The Hero as Man of Letters brings its era what it requires: non religious guidance to a public whose social facets wane in spirituality. Carlyle’s hero is that of National Socialism, a person of ideals who lives in transcendence, who seeks to learn, to teach, to change, not simply to exist and know. It far from being the province only of someone in the profession of war. Alternately, The Hero as Poet is recognized as divine or as having a connection with the divine, not entirely unlike the Hero as Man of Letters, who is shaped by Nature and is innately and unconsciously sincere, incapable of being anything but unaffected.
The Hero as Poet exists on a higher plane of existence, a person who “belongs to all ages”6 , capable of discerning the truth of existence, a truth that exists in all ages, rather than transcends with the era.

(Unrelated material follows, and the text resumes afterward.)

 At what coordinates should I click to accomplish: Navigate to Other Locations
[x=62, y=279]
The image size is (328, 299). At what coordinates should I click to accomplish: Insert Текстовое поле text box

Here we see a distinct split in Carlyle’s Hero as Man of Letters and Hero as Poet. The Hero as Poet is demi-divine, fundamentally linked with Nature’s secrets, to the gods, to the spiritual and that truth which eternally exists. He is divinely inspired. The Hero as Man of Letters, the layman, explores new truths and changes with time, bringing new ideas to society, changing it, moving it forward.
The Hero as Poet exists for all time, whereas there is a Man of Letters for each time. Carlye seeks to invent heroes relevant to his era, for Victorian society. The Victorian Era wanes in ecclesiastical belief and experiences a desire to move forward rather than reflect on the past. This society suffers the death of antiquated heroes and a connection with the spiritual/supernatural. Victorians were concerned with material progress, not spiritual. Carlyle cannot overstate his certainty that each age needs a hero, someone to inspire, to lead a society to change and growth.
Heroes emerge in a time of crisis, when they are needed most, and according to Carlyle, the Hero as Poet is the best suited for this age. The Victorians are separating the secular from the spiritual, which plunges them into a state of crisis. Poetry, then, is the new church of the Victorian Age and its hero the poet. Yet does this new hero have an audience, a following? Alfred Lord Tennyson, poet of the 19th Century, suggests that Carlyle’s Hero as Poet does not have an audience and the Victorian people fail to recognize any manner of hero. The Hero as Poet exists yet his efforts are unnoticed and unappreciated.
Tennyson’s exploration of Carlyle’s Hero as Poet and its relevance in Victorian society is best typified in his poems Ulysses and The Lady of Shalott. In these works, the poet is seen as no less heroic than in Carlyle’s illustration, nor the need for them in Victorian society undermined. Instead, they are reclassified as a tragic hero, as the integration of the Hero as Poet into society, or their attempts for recognition, go tragically unnoticed. It is interesting to see Tennyson’s reinvention of the quintessential classic Greco-Roman hero, Ulysses.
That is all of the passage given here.